Je pense qu’il est important que la Minusca révise son approche de la situation et agisse pour l’intérêt du peuple qui continue de souffrir. Le gouvernement et la Minusca doivent passer de la haute théorie à la pratique réaliste et agissante pour éviter le pire en Centrafrique. La Minusca doit cesser de faire la leçon de morale et se présenter en entité qui maîtrise tout et connait tout. Aussi, malgré le manque de moyen, nos autorités sont tenues de se constituer en force de proposition et d’action face à la Minusca. C’est en étant une réelle force de proposition que nous pouvons attaquer la question de l’embargo qui, comme je l’ai rappelé dernièrement, exige de l’Etat centrafricain des stratégies étudiées, orientées que nous ne saurons présenter sur la place publique.
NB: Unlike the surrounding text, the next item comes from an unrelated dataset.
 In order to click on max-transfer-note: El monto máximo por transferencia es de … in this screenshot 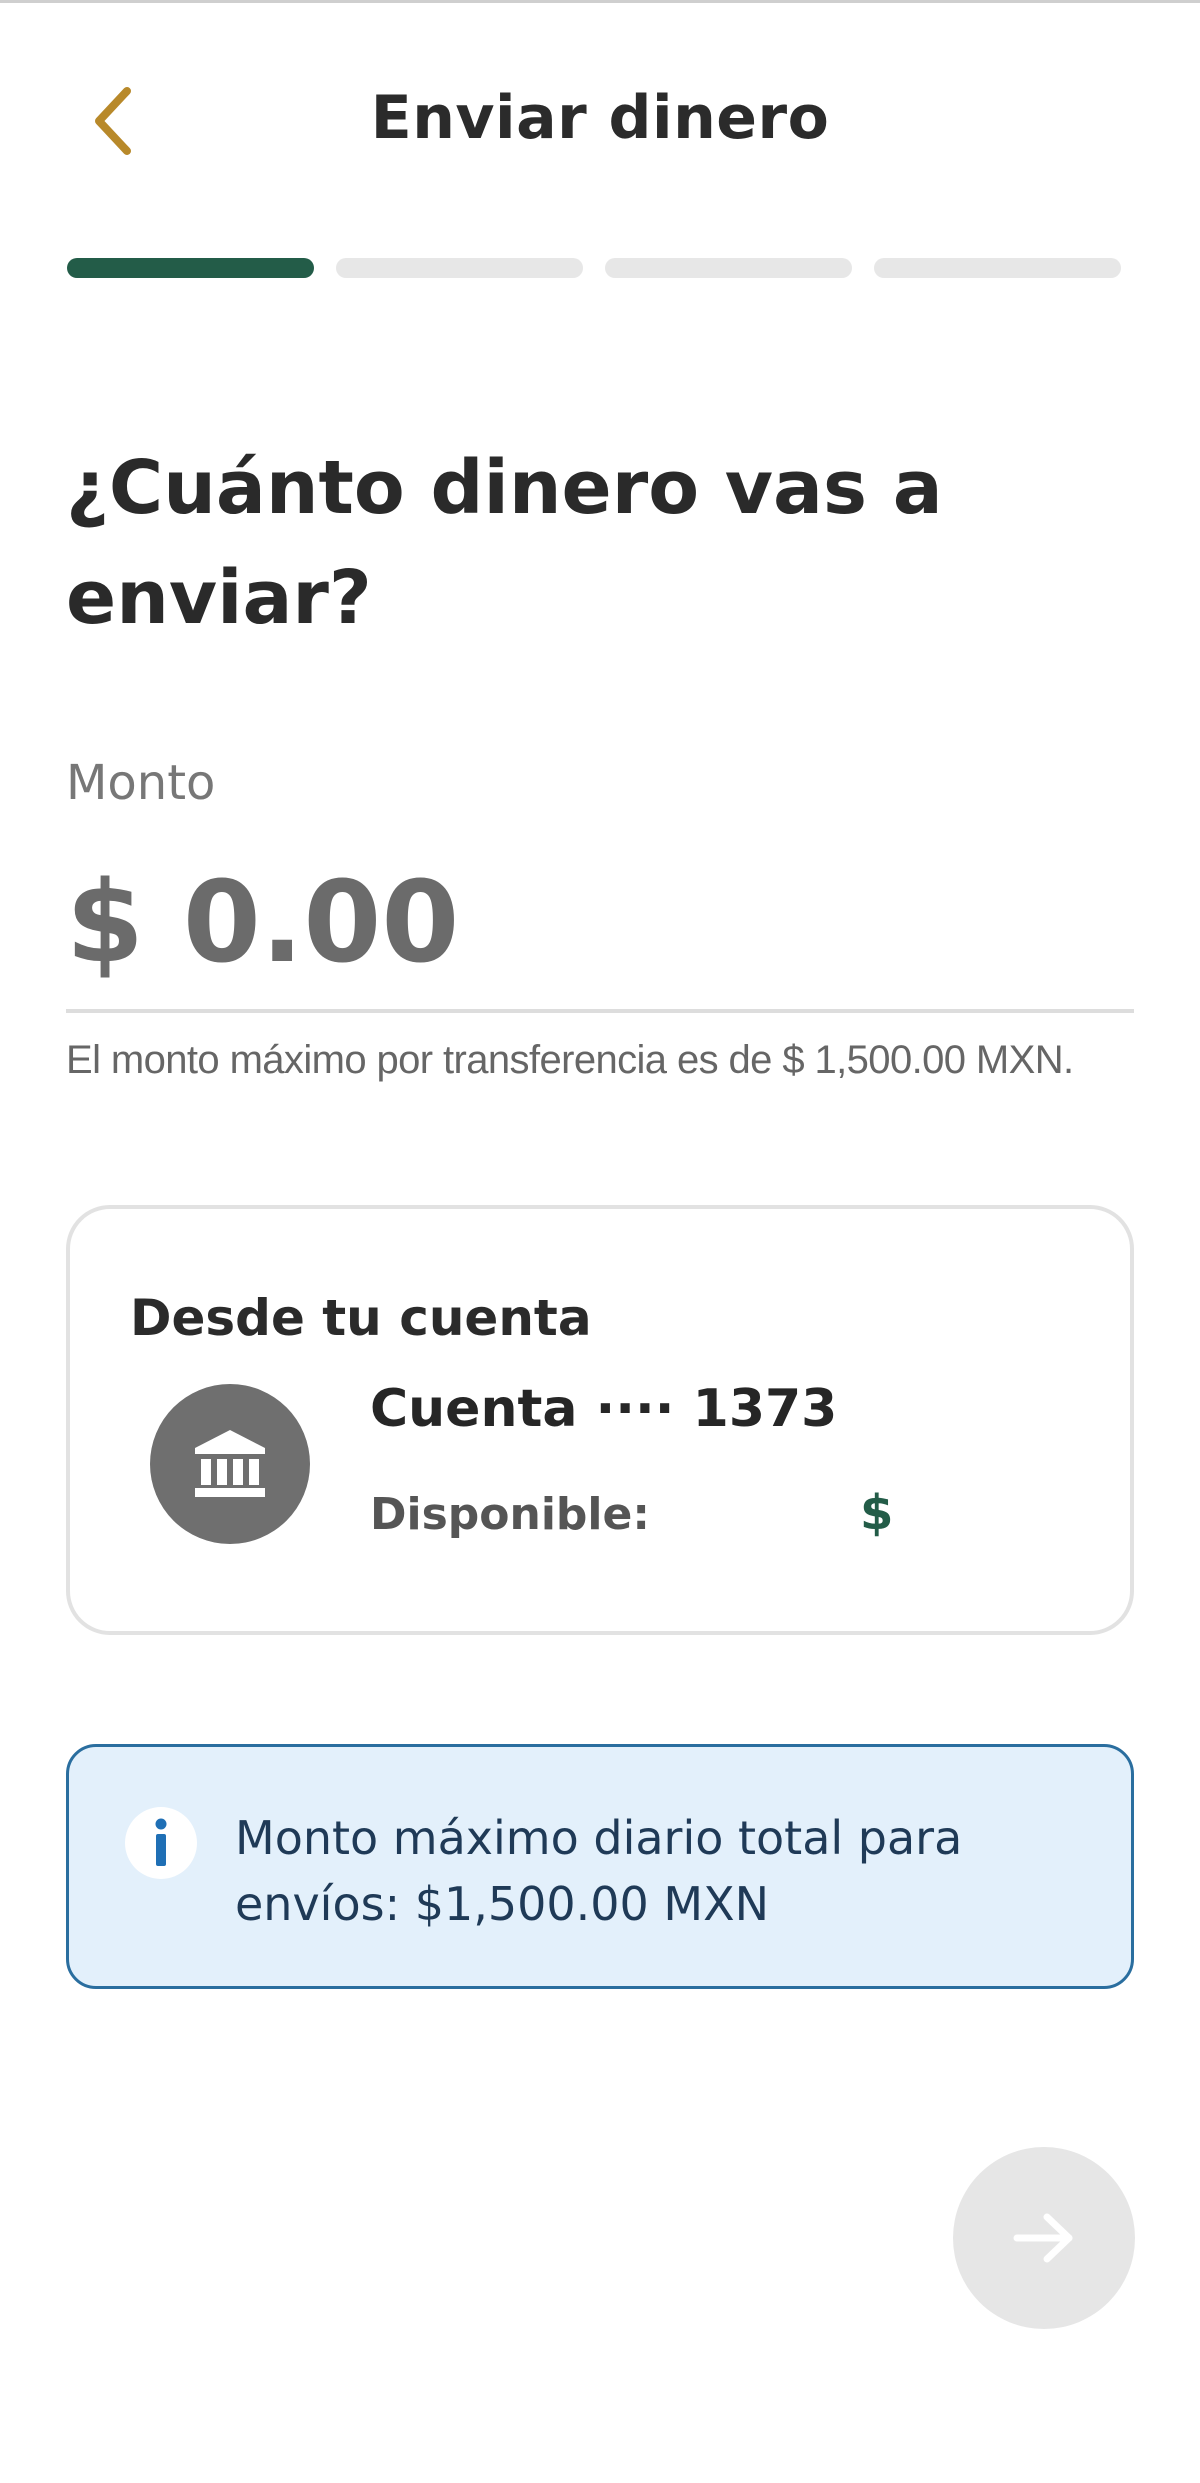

Aujourd’hui, l’Etat est bloqué par l’embargo tandis que les groupes rebelles qui utilisent tous les jours les armes, sont fournis. Alors d’où viennent ces armes et munitions qui ne finissent jamais. Il faut étudier cela et peut être envisagé des solutions à partir de là.
La CEMAC a de nouveau octroyé des fonds pour le processus DDRR, croyez-vous que les choses vont marcher cette fois-ci ?
ESK : L’aide de la CEMAC pour le DDRR envisagé par le président de la République, est à saluer à sa juste valeur. La RCA en a besoin pour se remettre sur les railles. Je ne suis pas de ceux qui pensent que la première chose à faire, est de douter de la gestion des fonds alloués pour le DDRR. Je sais et je pense que l’histoire récente de la gestion du DDR en Centrafrique (celui de 2008) nous impose de sérieuses réserves mais, à l’état actuel, je ne peux douter de la bonne volonté des autorités à corriger les erreurs de 2008 pour réussir le DDRR.
Je pense que le président de la République sache que la réussite de son quinquennat dépend de l’aboutissement du programme DDRR. Il est aussi celui qui comprend aisément que le moindre faux pas peut être fatal. A travers le DDRR, nous jouons notre avenir, raison de plus de ne pas s’amuser avec ce processus comme par le passé. Mais cette confiance n’est pas un cheque à blanc car nous allons rester vigilant, attentif et réactif à chaque étape du processus pour voir ce qui se fait afin d’alerter sur l’évolution des opérations pour éviter tout autre échec qui sonnerait à coup sûr comme l’échec national avec la conséquence qu’on ne saurait imaginer.
Monsieur le président du PUR, merci.